The court then stated defendant's evidence and contentions, and, after defining contract and charging that the plaintiff must satisfy them by the greater weight of evidence of such contract, told the jury that "If either of the defendant's agents, Carter or Rodwell, made the contract with plaintiff, as alleged by him, then in order for the contract to become binding on the defendant it would be necessary that this information be communicated to the defendant's officers who were especially intrusted with furnishing such equipment, and that they, upon this (52) information and upon the terms of the contract, furnished the equipment in question; and if the jury should find this by the greater weight of the evidence it would be a ratification of the contract, and would be as binding on the defendant as if it had made the same in the first instance by its duly authorized agent." The court further charged the jury correctly that before an unauthorized agreement by an agent can be ratified or adopted so as to bind the principal, he must know the terms of the contract; that the jury must first find whether either Carter or Rodwell made the contract as alleged by plaintiff, and that neither of them had a right to make such contract without express authority, and that there was no evidence that such authority was given them; and the plaintiff must show that the officer who had such authority confirmed the contract, before the plaintiff can recover.

The charge was somewhat fuller than this, and was correct. The only question is, Was there any evidence upon which the jury would be authorized to find that the contract was ratified by the proper official? For this the plaintiff relies upon his evidence that Rodwell made such contract, but asked for delay before he agreed to furnish the car, and the plaintiff contends that it is a reasonable inference from such delay, followed by the contract and the subsequent furnishing of the car at the *Page 88 proper time at Weldon and at Henderson, which warranted the jury in finding that Rodwell wired and got authority. There was no conflicting evidence that the car was not furnished at Louisburg, and there was no exception as to the evidence of damages.
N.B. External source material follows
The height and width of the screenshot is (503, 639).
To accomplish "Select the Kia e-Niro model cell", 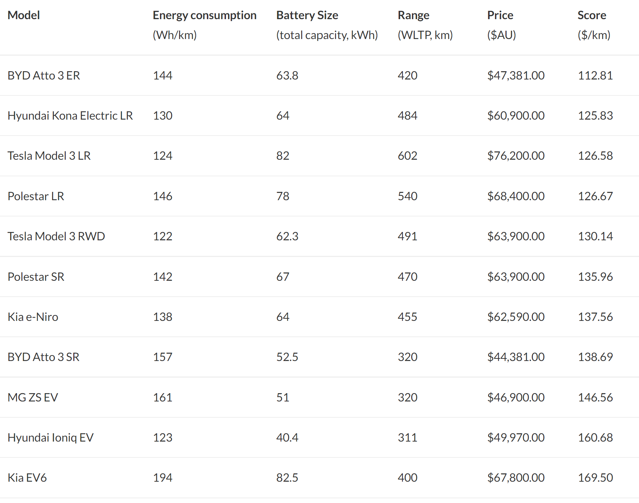I will (33, 317).
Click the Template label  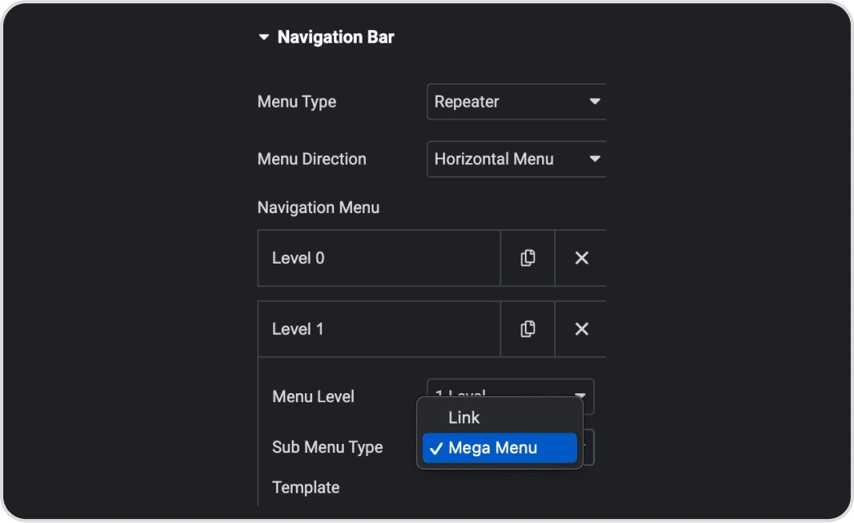(306, 487)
The jury found that the contract was made by Rodwell or Carter at Weldon. We think the fact that it was complied with by a car of that description being furnished at the proper time, later at Weldon and at Henderson, was some evidence to go to the jury that the official who controlled the movement of such cars had authorized or ratified such contract. In the nature of the case, it would be difficult for the plaintiff to furnish any other or further evidence. He could not go with safety "into the enemy's camp" and bring its officials at random from Norfolk or other points. Indeed, he might not know what official had charge of this matter. The plaintiff dealt with the only representatives of the company he could see, Rodwell or Carter, at Weldon, and left it, of course, to such agent to communicate with his proper superior who had that matter in charge.

The jury, under the charge, must have believed that the local agent communicated the terms of the contract and that it was accepted by some one "higher up." The evidence of ratification or of authorization was more than a scintilla.

No error.

Cited: Powell v. Lumber Co., 168 N.C. 636 (c); Lumber Co. v. Johnson,177 N.C. 51 (c).